◆ **EXERCISE AIM**
Go through the entries below and print each one exactly.

◆ **AVAILABLE RECORDS**
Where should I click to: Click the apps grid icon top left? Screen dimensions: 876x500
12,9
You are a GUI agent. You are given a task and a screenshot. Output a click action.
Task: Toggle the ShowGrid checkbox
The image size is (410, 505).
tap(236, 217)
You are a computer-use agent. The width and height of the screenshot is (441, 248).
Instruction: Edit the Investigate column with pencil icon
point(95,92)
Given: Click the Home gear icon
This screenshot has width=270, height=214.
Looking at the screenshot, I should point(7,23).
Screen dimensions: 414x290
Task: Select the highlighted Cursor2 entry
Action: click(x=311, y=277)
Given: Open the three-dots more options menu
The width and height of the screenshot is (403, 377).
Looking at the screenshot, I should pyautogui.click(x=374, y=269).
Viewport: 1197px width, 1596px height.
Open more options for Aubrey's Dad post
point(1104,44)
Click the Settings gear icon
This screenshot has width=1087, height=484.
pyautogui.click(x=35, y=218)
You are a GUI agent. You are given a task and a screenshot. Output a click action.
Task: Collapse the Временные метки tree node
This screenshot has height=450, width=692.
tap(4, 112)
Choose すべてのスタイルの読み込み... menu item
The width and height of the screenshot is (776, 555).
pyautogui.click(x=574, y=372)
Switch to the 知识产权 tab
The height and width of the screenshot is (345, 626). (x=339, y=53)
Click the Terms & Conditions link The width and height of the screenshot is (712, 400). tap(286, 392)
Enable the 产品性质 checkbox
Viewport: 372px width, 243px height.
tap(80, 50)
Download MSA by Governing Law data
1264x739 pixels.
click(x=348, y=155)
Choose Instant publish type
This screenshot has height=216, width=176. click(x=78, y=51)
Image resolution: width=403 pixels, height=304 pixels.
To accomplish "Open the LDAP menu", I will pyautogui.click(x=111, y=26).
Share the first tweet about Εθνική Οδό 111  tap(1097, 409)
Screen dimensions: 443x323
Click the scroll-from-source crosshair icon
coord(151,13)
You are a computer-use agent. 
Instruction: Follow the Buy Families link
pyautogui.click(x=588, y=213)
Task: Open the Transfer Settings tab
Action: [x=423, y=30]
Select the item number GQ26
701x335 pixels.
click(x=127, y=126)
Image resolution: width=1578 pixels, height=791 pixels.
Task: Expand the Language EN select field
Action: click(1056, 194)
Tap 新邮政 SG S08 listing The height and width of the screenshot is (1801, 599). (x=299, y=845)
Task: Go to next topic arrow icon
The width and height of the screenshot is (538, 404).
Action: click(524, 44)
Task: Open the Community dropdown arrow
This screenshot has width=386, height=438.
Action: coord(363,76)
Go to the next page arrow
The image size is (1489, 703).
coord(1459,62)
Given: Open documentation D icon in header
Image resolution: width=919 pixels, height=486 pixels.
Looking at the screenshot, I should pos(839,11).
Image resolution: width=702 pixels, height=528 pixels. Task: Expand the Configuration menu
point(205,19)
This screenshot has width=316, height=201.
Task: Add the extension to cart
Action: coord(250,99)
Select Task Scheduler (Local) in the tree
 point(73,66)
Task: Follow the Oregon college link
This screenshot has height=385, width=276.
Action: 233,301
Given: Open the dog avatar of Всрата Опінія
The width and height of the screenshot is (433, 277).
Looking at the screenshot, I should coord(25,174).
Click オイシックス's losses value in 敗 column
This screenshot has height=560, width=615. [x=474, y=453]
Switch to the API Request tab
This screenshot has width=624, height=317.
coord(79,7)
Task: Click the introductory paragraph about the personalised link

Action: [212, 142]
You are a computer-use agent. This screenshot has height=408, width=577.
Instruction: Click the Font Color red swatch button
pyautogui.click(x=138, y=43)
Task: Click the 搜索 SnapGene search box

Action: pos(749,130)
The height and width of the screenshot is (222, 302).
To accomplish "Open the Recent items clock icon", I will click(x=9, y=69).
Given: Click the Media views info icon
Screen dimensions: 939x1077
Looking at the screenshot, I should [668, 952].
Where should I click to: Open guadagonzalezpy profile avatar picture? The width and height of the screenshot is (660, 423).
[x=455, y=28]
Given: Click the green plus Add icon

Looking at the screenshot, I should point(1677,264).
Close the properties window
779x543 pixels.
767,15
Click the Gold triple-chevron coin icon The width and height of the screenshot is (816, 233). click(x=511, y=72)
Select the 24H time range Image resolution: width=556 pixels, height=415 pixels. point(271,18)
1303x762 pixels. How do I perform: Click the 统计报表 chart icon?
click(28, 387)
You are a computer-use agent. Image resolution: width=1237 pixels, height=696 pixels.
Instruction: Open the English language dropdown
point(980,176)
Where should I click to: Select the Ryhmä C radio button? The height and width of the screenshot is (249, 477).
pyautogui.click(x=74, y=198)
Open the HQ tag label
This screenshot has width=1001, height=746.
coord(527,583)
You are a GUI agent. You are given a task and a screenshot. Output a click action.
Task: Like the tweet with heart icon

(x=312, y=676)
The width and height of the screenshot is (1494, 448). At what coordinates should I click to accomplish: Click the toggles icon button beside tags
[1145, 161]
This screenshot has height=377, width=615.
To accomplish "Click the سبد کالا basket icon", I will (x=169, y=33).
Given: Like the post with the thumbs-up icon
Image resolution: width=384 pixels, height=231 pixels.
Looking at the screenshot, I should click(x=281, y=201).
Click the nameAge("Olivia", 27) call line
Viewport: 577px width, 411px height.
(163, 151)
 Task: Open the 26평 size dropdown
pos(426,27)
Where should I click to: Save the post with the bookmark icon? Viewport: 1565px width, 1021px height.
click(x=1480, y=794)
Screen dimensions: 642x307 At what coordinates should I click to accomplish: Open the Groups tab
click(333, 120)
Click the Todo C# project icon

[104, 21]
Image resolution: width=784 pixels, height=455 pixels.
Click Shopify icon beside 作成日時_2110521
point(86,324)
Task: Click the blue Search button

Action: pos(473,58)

◆ **ANSWER TO THIS EXERCISE**
Where should I click to: Click the apps grid icon top left? Screen dimensions: 876x500
12,9
You are a GUI agent. You are given a task and a screenshot. Output a click action.
Task: Toggle the ShowGrid checkbox
The image size is (410, 505).
tap(236, 217)
You are a computer-use agent. The width and height of the screenshot is (441, 248).
Instruction: Edit the Investigate column with pencil icon
point(95,92)
Given: Click the Home gear icon
This screenshot has width=270, height=214.
Looking at the screenshot, I should point(7,23).
Screen dimensions: 414x290
Task: Select the highlighted Cursor2 entry
Action: click(x=311, y=277)
Given: Open the three-dots more options menu
The width and height of the screenshot is (403, 377).
Looking at the screenshot, I should pyautogui.click(x=374, y=269).
Viewport: 1197px width, 1596px height.
Open more options for Aubrey's Dad post
point(1104,44)
Click the Settings gear icon
This screenshot has width=1087, height=484.
pyautogui.click(x=35, y=218)
You are a GUI agent. You are given a task and a screenshot. Output a click action.
Task: Collapse the Временные метки tree node
This screenshot has height=450, width=692.
tap(4, 112)
Choose すべてのスタイルの読み込み... menu item
The width and height of the screenshot is (776, 555).
pyautogui.click(x=574, y=372)
Switch to the 知识产权 tab
The height and width of the screenshot is (345, 626). (x=339, y=53)
Click the Terms & Conditions link The width and height of the screenshot is (712, 400). tap(286, 392)
Enable the 产品性质 checkbox
Viewport: 372px width, 243px height.
tap(80, 50)
Download MSA by Governing Law data
1264x739 pixels.
click(x=348, y=155)
Choose Instant publish type
This screenshot has height=216, width=176. click(x=78, y=51)
Image resolution: width=403 pixels, height=304 pixels.
To accomplish "Open the LDAP menu", I will pyautogui.click(x=111, y=26).
Share the first tweet about Εθνική Οδό 111  tap(1097, 409)
Screen dimensions: 443x323
Click the scroll-from-source crosshair icon
coord(151,13)
You are a computer-use agent. 
Instruction: Follow the Buy Families link
pyautogui.click(x=588, y=213)
Task: Open the Transfer Settings tab
Action: [x=423, y=30]
Select the item number GQ26
701x335 pixels.
click(x=127, y=126)
Image resolution: width=1578 pixels, height=791 pixels.
Task: Expand the Language EN select field
Action: click(1056, 194)
Tap 新邮政 SG S08 listing The height and width of the screenshot is (1801, 599). (x=299, y=845)
Task: Go to next topic arrow icon
The width and height of the screenshot is (538, 404).
Action: click(524, 44)
Task: Open the Community dropdown arrow
This screenshot has width=386, height=438.
Action: coord(363,76)
Go to the next page arrow
The image size is (1489, 703).
coord(1459,62)
Given: Open documentation D icon in header
Image resolution: width=919 pixels, height=486 pixels.
Looking at the screenshot, I should pos(839,11).
Image resolution: width=702 pixels, height=528 pixels. Task: Expand the Configuration menu
point(205,19)
This screenshot has width=316, height=201.
Task: Add the extension to cart
Action: coord(250,99)
Select Task Scheduler (Local) in the tree
 point(73,66)
Task: Follow the Oregon college link
This screenshot has height=385, width=276.
Action: 233,301
Given: Open the dog avatar of Всрата Опінія
The width and height of the screenshot is (433, 277).
Looking at the screenshot, I should coord(25,174).
Click オイシックス's losses value in 敗 column
This screenshot has height=560, width=615. [x=474, y=453]
Switch to the API Request tab
This screenshot has width=624, height=317.
coord(79,7)
Task: Click the introductory paragraph about the personalised link

Action: [212, 142]
You are a computer-use agent. This screenshot has height=408, width=577.
Instruction: Click the Font Color red swatch button
pyautogui.click(x=138, y=43)
Task: Click the 搜索 SnapGene search box

Action: pos(749,130)
The height and width of the screenshot is (222, 302).
To accomplish "Open the Recent items clock icon", I will click(x=9, y=69).
Given: Click the Media views info icon
Screen dimensions: 939x1077
Looking at the screenshot, I should [668, 952].
Where should I click to: Open guadagonzalezpy profile avatar picture? The width and height of the screenshot is (660, 423).
[x=455, y=28]
Given: Click the green plus Add icon

Looking at the screenshot, I should point(1677,264).
Close the properties window
779x543 pixels.
767,15
Click the Gold triple-chevron coin icon The width and height of the screenshot is (816, 233). click(x=511, y=72)
Select the 24H time range Image resolution: width=556 pixels, height=415 pixels. point(271,18)
1303x762 pixels. How do I perform: Click the 统计报表 chart icon?
click(28, 387)
You are a computer-use agent. Image resolution: width=1237 pixels, height=696 pixels.
Instruction: Open the English language dropdown
point(980,176)
Where should I click to: Select the Ryhmä C radio button? The height and width of the screenshot is (249, 477).
pyautogui.click(x=74, y=198)
Open the HQ tag label
This screenshot has width=1001, height=746.
coord(527,583)
You are a GUI agent. You are given a task and a screenshot. Output a click action.
Task: Like the tweet with heart icon

(x=312, y=676)
The width and height of the screenshot is (1494, 448). At what coordinates should I click to accomplish: Click the toggles icon button beside tags
[1145, 161]
This screenshot has height=377, width=615.
To accomplish "Click the سبد کالا basket icon", I will (x=169, y=33).
Given: Like the post with the thumbs-up icon
Image resolution: width=384 pixels, height=231 pixels.
Looking at the screenshot, I should click(x=281, y=201).
Click the nameAge("Olivia", 27) call line
Viewport: 577px width, 411px height.
(163, 151)
 Task: Open the 26평 size dropdown
pos(426,27)
Where should I click to: Save the post with the bookmark icon? Viewport: 1565px width, 1021px height.
click(x=1480, y=794)
Screen dimensions: 642x307 At what coordinates should I click to accomplish: Open the Groups tab
click(333, 120)
Click the Todo C# project icon

[104, 21]
Image resolution: width=784 pixels, height=455 pixels.
Click Shopify icon beside 作成日時_2110521
point(86,324)
Task: Click the blue Search button

Action: pos(473,58)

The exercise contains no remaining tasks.